50 In its reasons, the Tribunal recounted that the applicant had claimed that if he returned Colombia he would effectively feel compelled to return to the farm and be a coffee grower. That is a clear and unambiguous import of the evidence set out earlier. In response to this, the Tribunal said, in the reasons, "I do not accept the applicant's claim in this regard". In support of this conclusion, the Tribunal pointed out that the applicant had been prepared to live in Australia without contact with his farm and he could likewise live in Colombia without contact. It then pointed to work he had done in Australia (construction and cleaning) and that his wife had worked as a trade beauty therapist.
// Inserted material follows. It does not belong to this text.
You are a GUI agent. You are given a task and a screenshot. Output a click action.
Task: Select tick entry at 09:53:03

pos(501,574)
51 However what the Tribunal has done, in my opinion, is to provide bare logical alternatives to what the appellant indicated he would do without testing whether the logical alternatives, in the face of the appellant's asserted wish to return to the farm, were reasonable. The question of whether an asylum seeker, who claims of having been persecuted have been accepted, will be compelled to act in a particular way because of family obligations, is not answered by pointing to conduct plainly arising from his earlier persecution. That is, it was not open to the Tribunal to reject the appellant's claim that he would feel compelled to return to the family farm if he were to return to Colombia, by pointing to the fact that he abandoned the farm by fleeing to Australia. His fleeing to Australia was to escape persecution. The Tribunal did not give any real consideration to the specific impediment raised by the appellant, namely that he would feel compelled to return to work on the family farm.
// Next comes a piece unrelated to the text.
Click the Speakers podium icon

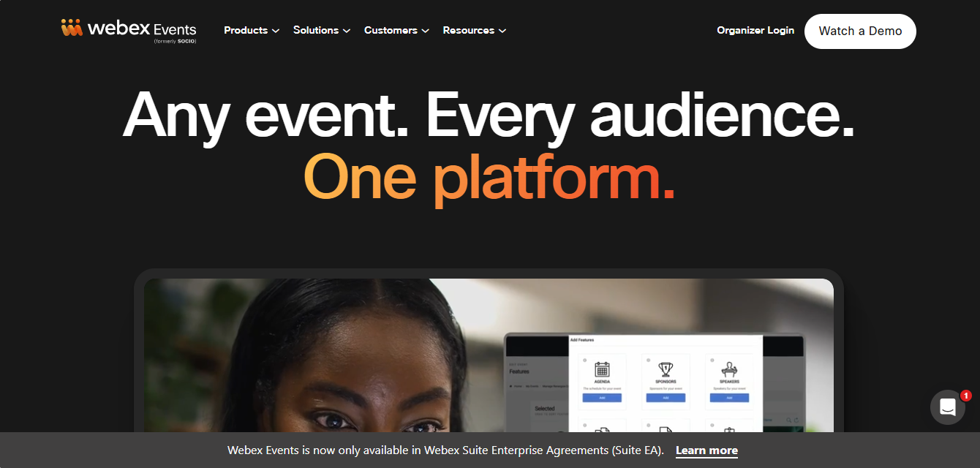(x=729, y=369)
52 On one view, the Tribunal's conclusion that it "did not accept the [appellant's] claim in this regard" was no more than a finding of fact. That was the approach of the Federal Magistrate. But in substance, it was significantly more. It was not a finding about past events but a conclusion that it would be reasonable to expect the appellant to relocate within Colombia without given any real consideration to the specific issue he had raised. An assessment of whether it was reasonable in the circumstances to expect the appellant to relocate could not be made by merely pointing to the fact that the appellant had not been on the farm for some years because he is in Australia and had not been doing farm work whilst in Australia. The test propounded by Black CJ in Randhawa requires that the evaluation be proper, realistic and fair and all the circumstances be taken into account. In my opinion, the Tribunal misunderstood the content of the principle propounded in Randhawa, did not apply it and thereby fell into jurisdictional error.
53 The appeal should be allowed with costs, the Tribunal's decision set aside and the matter remitted to the Tribunal.
I certify that the preceding fifty-three (53) numbered paragraphs are a true copy of the Reasons for Judgment herein of the Honourable Justice Moore.